Collect every line in the listing below that contains the string "width".

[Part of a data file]
□ □ □ □ □

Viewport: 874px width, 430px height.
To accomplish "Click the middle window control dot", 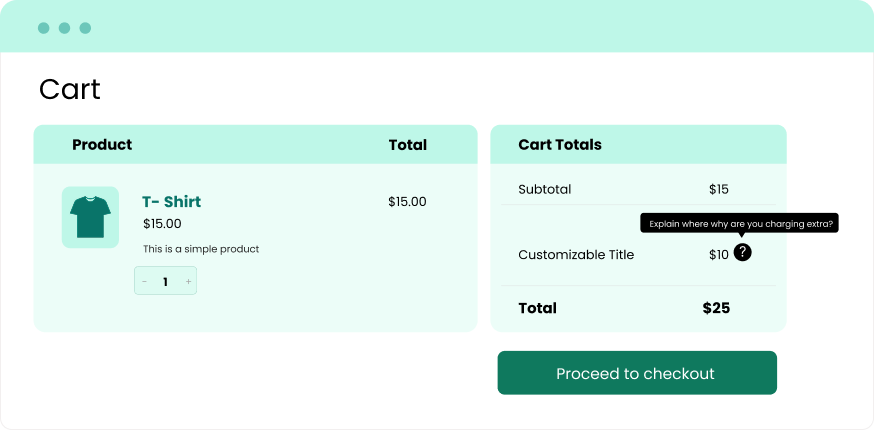I will 64,28.
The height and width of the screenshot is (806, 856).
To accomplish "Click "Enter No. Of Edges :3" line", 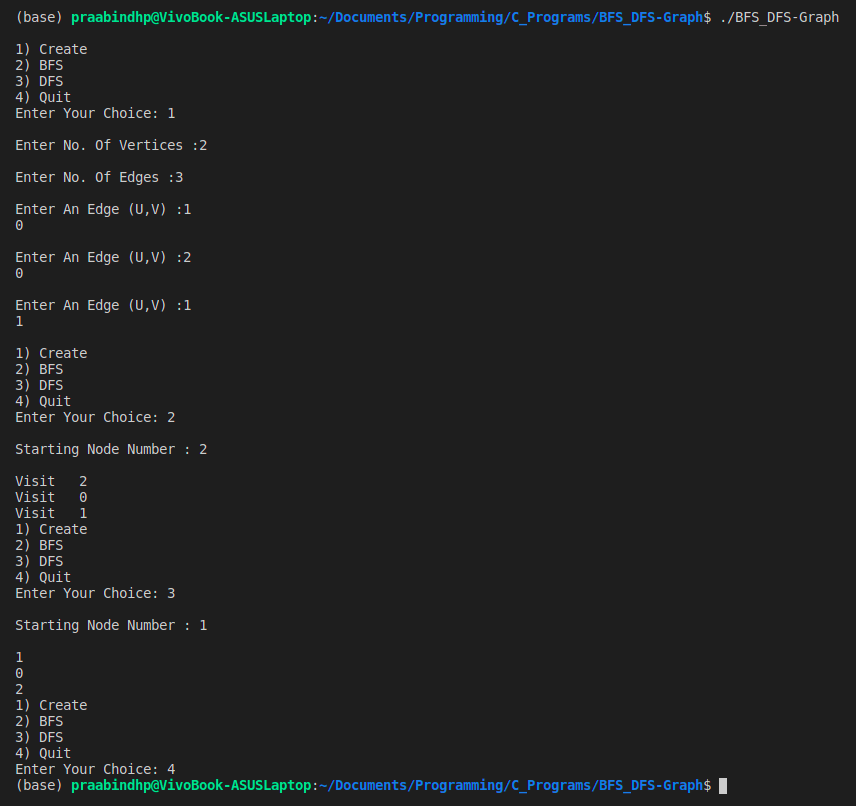I will [99, 177].

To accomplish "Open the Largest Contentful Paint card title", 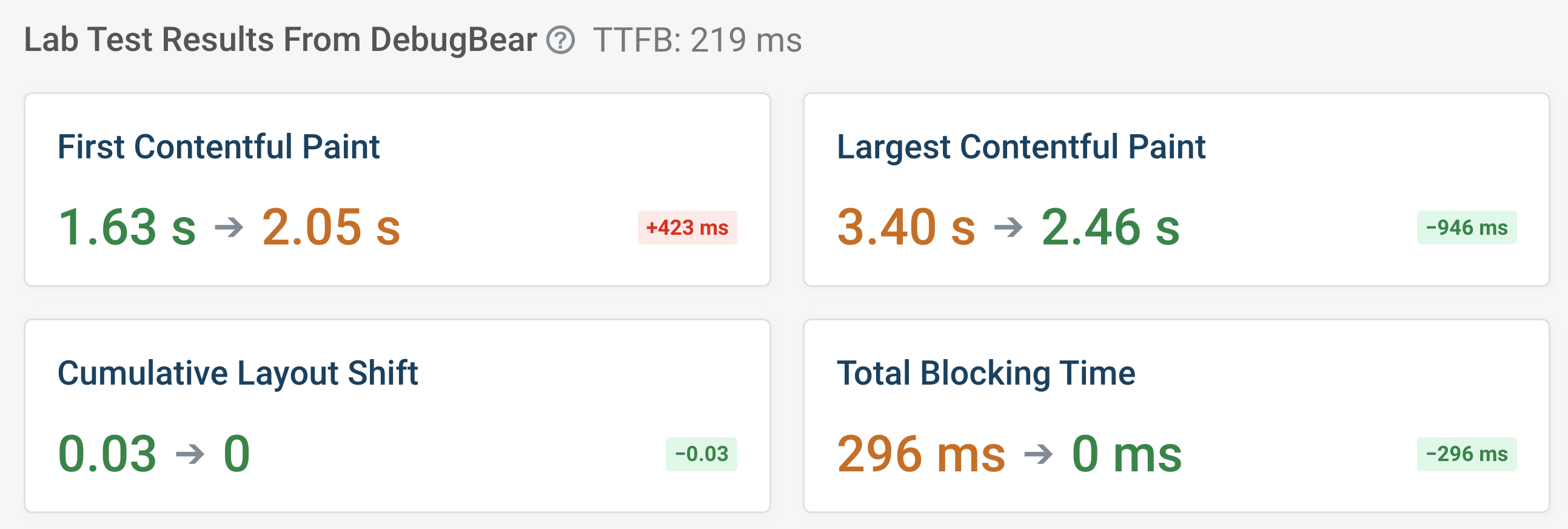I will coord(1021,147).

□ □ □ □ □

• _Output for this task_
Viewport: 874px width, 430px height.
The height and width of the screenshot is (806, 856).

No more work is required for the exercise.